В восемь лет я была тощая, как тростинка, и тревожная. Обычно слишком на взводе, чтобы предаться мечтам, но сидение в траве приносило мне своего рода покой. Во время уроков физкультуры я всегда брала оторванную головку одуванчика и терла ею подбородок, пока цветок не превращался в мокрый горячий шар, больше похожий на еще не распустившийся бутон.
Фокус – или шутка – в том, что желтизна всегда переходит на кожу. Одуванчик всегда отдает свой цвет. У него нет тайн, капризов, чувства самосохранения. И потому уже в детстве мы понимаем то, чего еще не можем сформулировать: диагноз не меняется. Мы всегда будем ощущать голод, всегда будем хотеть. Наши тела и умы всегда будут тянуться к чему-то – признаем мы это или нет, все равно.
И как гибель одуванчика сообщает нам нечто о нас самих, так сообщает и наша собственная гибель: наши тела – экосистемы, они отбрасывают частицы себя, замещают их и восстанавливают, покуда мы не умрем. А когда умрем, наши тела накормят голодную землю, наши клетки станут частью других клеток, и в мире живых, где мы пребывали прежде, люди будут целоваться, держаться за руки, влюбляться, трахаться, смеяться, плакать, обижать друг друга, исцелять разбитые сердца, начинать войны, вытаскивать спящих детей из автокресел, орать друг на друга. Если б кто обуздал эту энергию – этот вечный, гложущий голод – мог бы с ее помощью творить чудеса. Мог бы толкать Землю, дюйм за дюймом, сквозь космос, пока планета не налетит сердцем на Солнце.

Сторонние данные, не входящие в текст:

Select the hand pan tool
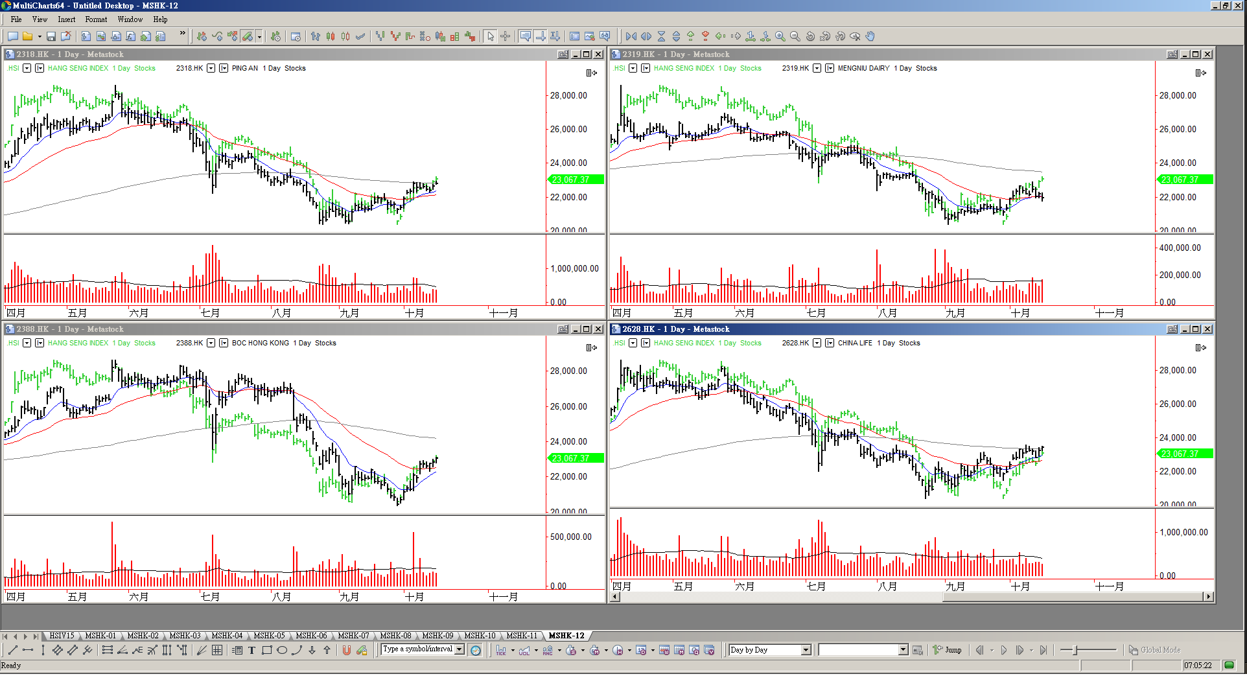Screen dimensions: 1247x685 870,36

Ты не всегда была Ты. Я была целой – симбиоз моих лучших и худших частей – а потом раскололась (в одном из смыслов этого слова): аккуратно отрезанная половина приняла форму первого лица – уверенная в себе женщина, детектив, искательница приключений – и другая, вечно вздрюченная и дрожащая, как мелкая собачонка.

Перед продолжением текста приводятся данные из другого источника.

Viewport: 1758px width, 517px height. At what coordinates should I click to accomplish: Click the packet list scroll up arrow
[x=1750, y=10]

Я уехала и просто жила: перебралась на Восточное побережье, написала книгу, поселилась с красивой женщиной, вступила в брак, обитала в залитой солнцем квартире, всерьез подумывала завести собаку. Многое узнала: как делать «Манхэттен», использовать в соусе крахмалистую воду из-под спагетти и рисовать – типа того.

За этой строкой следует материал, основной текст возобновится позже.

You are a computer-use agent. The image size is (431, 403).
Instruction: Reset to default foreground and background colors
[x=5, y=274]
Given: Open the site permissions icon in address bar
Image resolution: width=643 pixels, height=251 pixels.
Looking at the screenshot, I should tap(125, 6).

А ты. Ты взялась за работу – проверять стандартизированные тесты. Раз в две недели на протяжении года ты ездила в Индиану – семь часов в один конец. Вторая половина твоей диссертации на степень магистра искусств – по большей части мусор. Ты рыдала на глазах у многих людей, ты пропускала чтения, вечеринки, суперлуния. Ты пыталась рассказать свою историю людям, неспособным слушать. Ты выставляла себя дурой – на все лады.
Я думала, ты умерла, но сейчас, когда я пишу, я в этом не уверена.
Ты видишь ее будним вечером, ужиная с общей знакомой в Айова-Сити в закусочной – стены там сплошь стеклянные. Она потная, только что из спортзала, светлые, почти белые волосы стянуты на затылке в короткий пучок. Ослепительная улыбка, хрипловатый голос – словно тележка ползет по щебню. Эта смесь мужественности и женственности сводит тебя с ума.
Вы со знакомой рассуждаете о телевидении. Когда она вошла, ты как раз жаловалась на сюжеты о мужчинах – сплошь мужские истории, только мужские истории нам и показывают. Она смеется и подтверждает это. Говорит тебе, мол, только что перебралась из Нью-Йорка, получает пособие по безработице и подается в магистратуру по искусству. Она тоже писательница.
Каждый раз, когда она открывает рот, что-то внутри тебя рушится. Ты почти ничего не запомнишь об этом ужине, только одно: под конец тебе так хотелось его продлить, что ты заказала чай, подумать только. Ты пьешь его – глоток кипятка и трав обжигает нёбо – и пытаешься не таращиться на нее, быть очаровательной и непринужденной, в то время как желание охватывает все твое тело. Прежде нравившиеся тебе женщины проплывали мимо, недоступные, а она дотрагивается до твоей руки и смотрит прямо на тебя, и ты чувствуешь себя как ребенок, впервые покупающий что-то за собственные деньги.
С улицы виден дом. Вот парадная дверь, но ты никогда не входишь через парадную дверь.